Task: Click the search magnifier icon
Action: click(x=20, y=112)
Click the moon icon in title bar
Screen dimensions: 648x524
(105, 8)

☆ ☆ ☆ ☆

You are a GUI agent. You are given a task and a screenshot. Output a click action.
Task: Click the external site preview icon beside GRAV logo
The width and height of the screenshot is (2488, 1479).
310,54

☆ ☆ ☆ ☆

[Amaç] Yukarıdaki materyalde "screenshot" sözcüğünü içeren kaç satır olduğunu hesaplayın ve yalnızca bu sayıyı yazın.

[Nihai Yanıt] 2